Вечер, давно стемнело, а в уголке пещеры, где поместился штаб, горит керосинка. Вход туда занавешен брезентом, но Офонь слышит: там собрались майор, младшие офицеры и Кауко со своими чудинами. Понимает Офонь: скоро атака! Нет, сегодня ему не заснуть, пока не услышит хоть краем уха, когда же выступать! Его непременно возьмут в бой, не зря ведь майор Панюшин учит Офоня стрелять и драться, а Тармо показывает, как ходить и прятаться в лесу. Он теперь боец-партизан, его не оставят сидеть в этой норе, каждый солдат на счету, и его, Офоня, просто обязательно возьмут! Ему даже винтовку дали, получше той, которую давали пострелять солдаты на учениях. Винтовка длинная, Офоню немного тяжела, но он не жалуется: справится как-нибудь. Доктор Маша говорит, у него очень хорошее зрение, он не промахнётся ни из винтовки, ни из автомата. Ни один немец от него не уйдёт!

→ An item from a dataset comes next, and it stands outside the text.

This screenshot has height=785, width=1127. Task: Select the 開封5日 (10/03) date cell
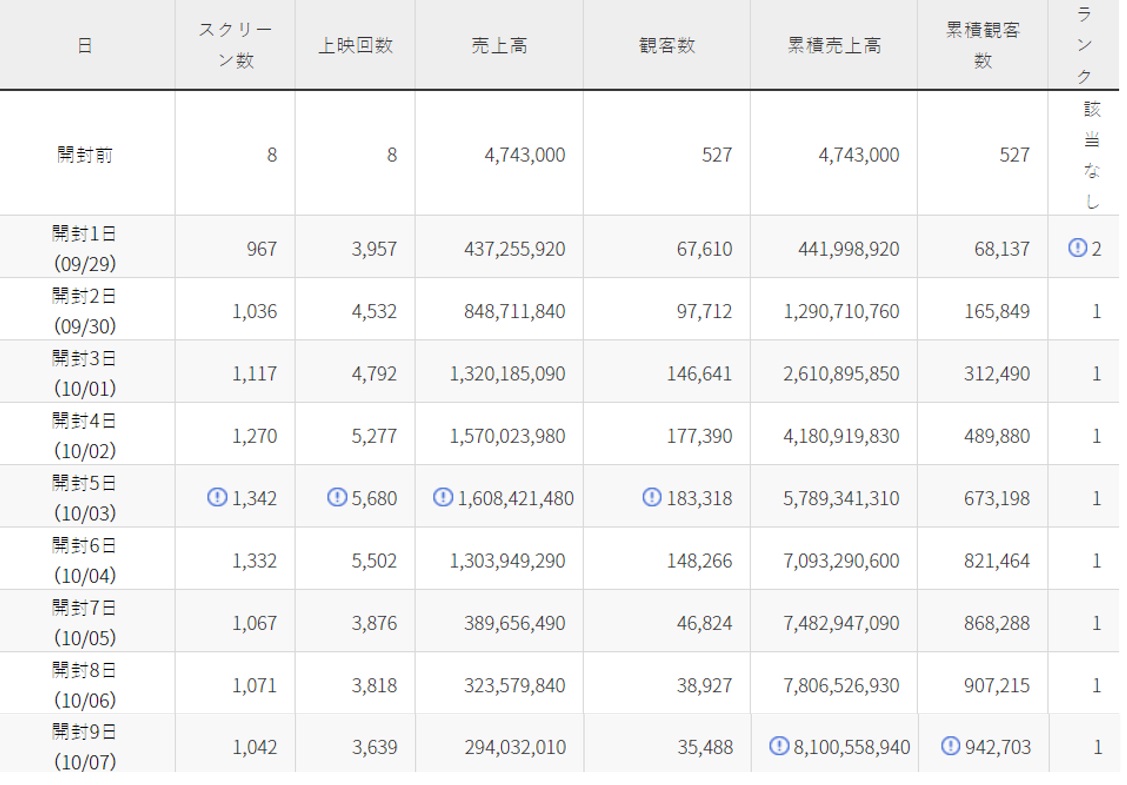tap(85, 497)
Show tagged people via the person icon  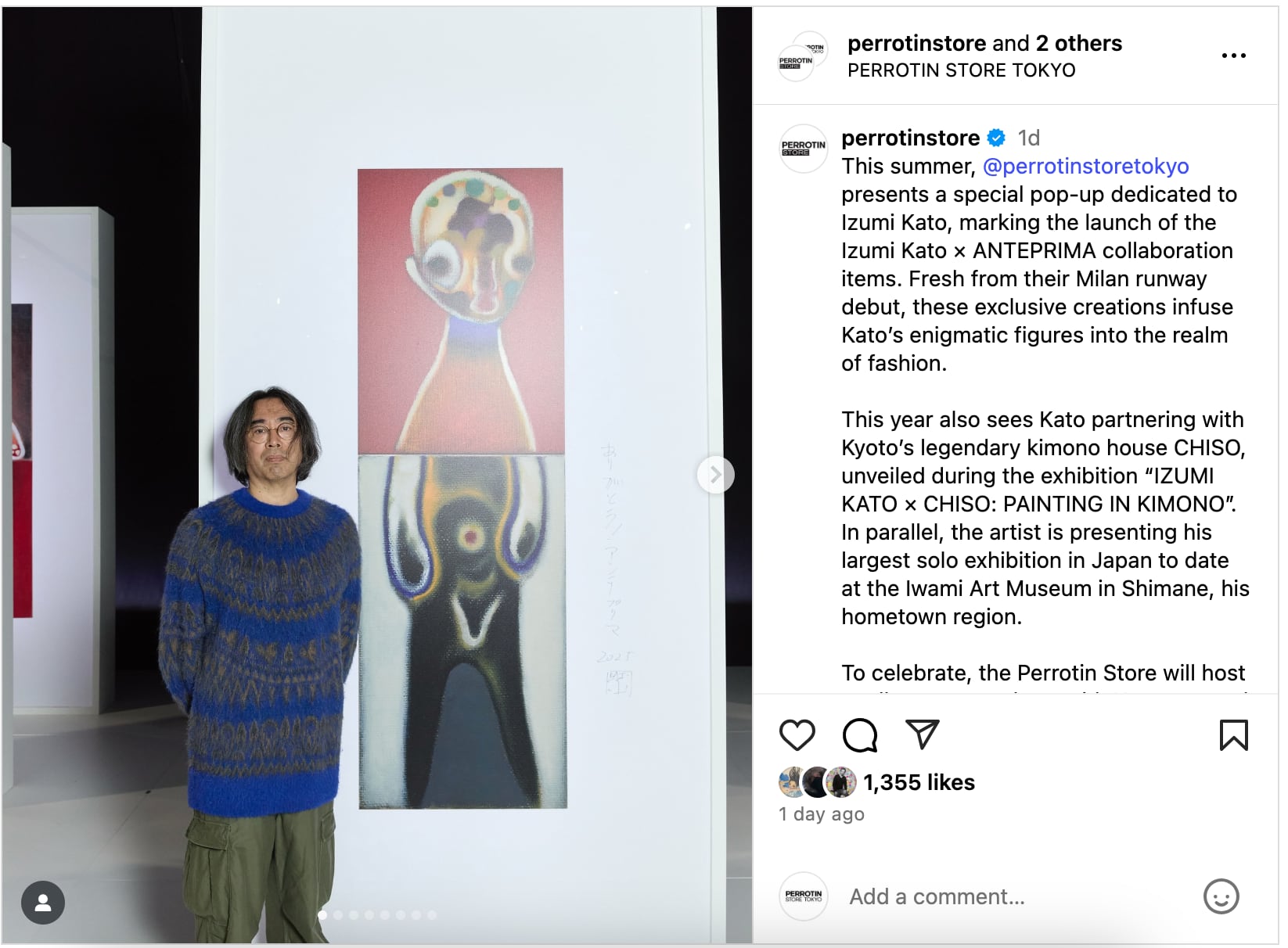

Легко попадёт Офонь и в часового на вышке, и в бегущего автоматичка. Главное -- запас патронов не забыть, всем винтовка хороша, но магазин маловат, вот автоматный рожок -- другое дело... С этими мыслями Офонь незаметно засыпает, а в закутке майора продолжается военный совет.
Кауко со своим отрядом идёт к монастырю на лыжах, петляет между берёз. Бойцы Кауко похожи на больших белых сов -- белые пушистые шубы у них вместо маскхалатов, лохматые шапки закрывают лица, и лыжи бегут бесшумно, а след прячет метель. Пятеро сапёров майора Панюшина немного отстают -- не привыкли бегать на широких лесных лыжах, подбитых мехом. Позади всех Анвар, южный человек. Он лучший в роте сапёр, он нужен Кауко, вот только с лыжами у него не ладится, но не хочется подводить отряд, и Анвар весь взмок, догоняя чудинов. Автомат ему кажется пудовым, лопатка на ремне тянет вниз, как камень, он на ходу хватает горсти снега, кидает в рот. Когда добегут до холма, хватит у него сил на атаку?
Монастырь молчит, не видно ни огонька, но Кауко знает: это обман. Глубоко в кельях, наполовину ушедших в землю, сидят и греются немцы, топят походные печи, пьют водку и едят консервы. А часовые мёрзнут на остатках монастырских башен, глядят в кромешной темноте на лес и на дорогу. Кауко не видел пушек, но знает, где они стоят. Всё, что есть в монастыре, рассказали и нарисовали ему разведчики -- опытный Пиркко и умница Рауха.
У подножия холма Кауко останавливается и ждёт всех бойцов. Подбегают чудины, торопятся сапёры, позади всех бежит, поправляя на плече автомат, запыхавшийся Анвар. Всё объяснил им Кауко ещё дома, обо всём договорился, теперь только показывает рукой, где искать телефонный кабель, спрятавшийся под снегом, откуда стрелять в часовых, как перекрыть известный чуди подземный ход из монастырских келий -- вдруг немцы его уже нашли? Надо спешить -- майор Панюшин ждёт их сигнала, ждёт, когда можно будет бросить остальной отряд на деревню.